Limbic memories in the form of criterion B symptoms can be triggered
by any reminder of the war zone, even very minor things, like dust, the
smell of diesel fuel, the name of a buddy, the sky, war movies, news, loud
noises, a calendar date, an offhand comment someone makes, crowds,
trash on the side of the road, an overpass, traffic, a helicopter, kids yelling,
dogs barking, raw meat, smoke, a reflection from a window, going into a
porta-potty, or being in an enclosed or secluded place. These memories
can come flooding back unexpectedly, making you feel like you're back in
the war zone again: body, mind, and soul.
Memories having to do with survival are extremely vivid, the most vivid
of any of our memories: full color, sound, smells, and feelings with almost
the same level of intensity as if they were actually happening now. The
limbic part of the brain does not give a damn how miserable you are as a
result of being overwhelmed (flooded) with these memories. The job of
the limbic system is to ensure that you survive by not forgetting anything
that happened during dangerous or threatening situations. These memories are not bound in time. They can be as vivid twenty years later as they
were right after they happened. They have to do with immediate danger or
threat-right here, right now-no matter how many months or years have
passed. These memories are part of the experience of being a warrior, and
also an important focus of treatment.
Many warriors describe time slowing down during combat. Soldiers
who write about their combat experiences often say that they can fill pages
describing events that occurred in only seconds. They remember every
tiny detail. The reason for this is that during times of danger and high
personal threat, the limbic area compresses much more information into
a shorter period of time than the brain normally processes. When there is
high threat, the body shunts blood to limbic neurons, which is like shifting
into overdrive, so that suddenly there is awareness of everything going on
at the same time in the environment in order to identify and neutralize
the threat. Warriors recognize this as "high situational awareness." All of
this happens in seconds, but from the perspective of the more advanced, slower thinking, and time-conscious cerebral cortex, the large volume of
information could only have happened over a "longer" period of time.

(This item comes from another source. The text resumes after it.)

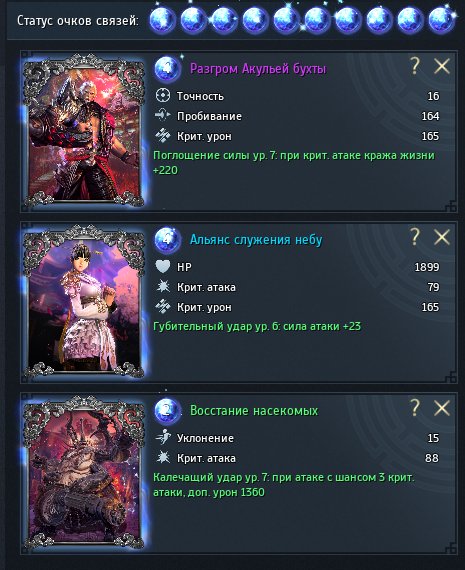Select the girl in white dress card

tap(84, 301)
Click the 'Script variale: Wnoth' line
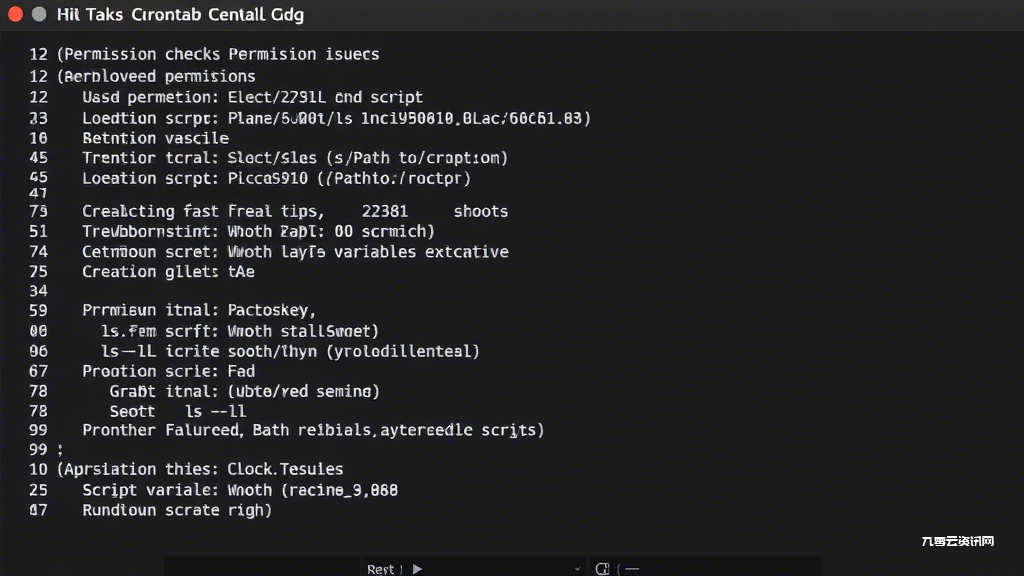The height and width of the screenshot is (576, 1024). click(240, 490)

The whole thing can feel surreal, like being in a movie or video game. It
can also feel like the most alive you've ever felt.

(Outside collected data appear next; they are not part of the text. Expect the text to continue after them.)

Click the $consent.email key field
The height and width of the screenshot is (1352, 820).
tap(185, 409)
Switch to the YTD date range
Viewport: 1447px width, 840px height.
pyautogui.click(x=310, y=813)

Understanding how the limbic system in the brain helps you survive
is important for identifying ways to ensure that these memories don't
intrude on your life so much that they prevent you from sleeping or doing
things you want to do, like being with your friends or family. The goal is
not to erase these memories (that's impossible), but rather to be able to
get to the point where they are not so intense or frequent, are tolerable,
and don't cause anxiety or strong reactions every time they occur. How to
do this will be explored later on in this book.
Criterion C Symptoms
Criterion C symptoms have to do with withdrawal, avoidance, and emotional detachment, and are often the most difficult to address and the
ones that can most seriously affect a warrior's life. In some ways, these
symptoms are reactions to criterion B symptoms-an effort to avoid any
situation where wartime memories may come flooding back.
I don't talk much about my stress or personal matters. I don't like
to discuss them.
-NCO, MARINE, POST-IRAQ
To whom this may concern-my thoughts are my thoughts. I sometimes wish I would just forget things.
-JUNIOR ENLISTED SOLDIER, POST-IRAQ
If I'm having a bad day, I try to withdraw.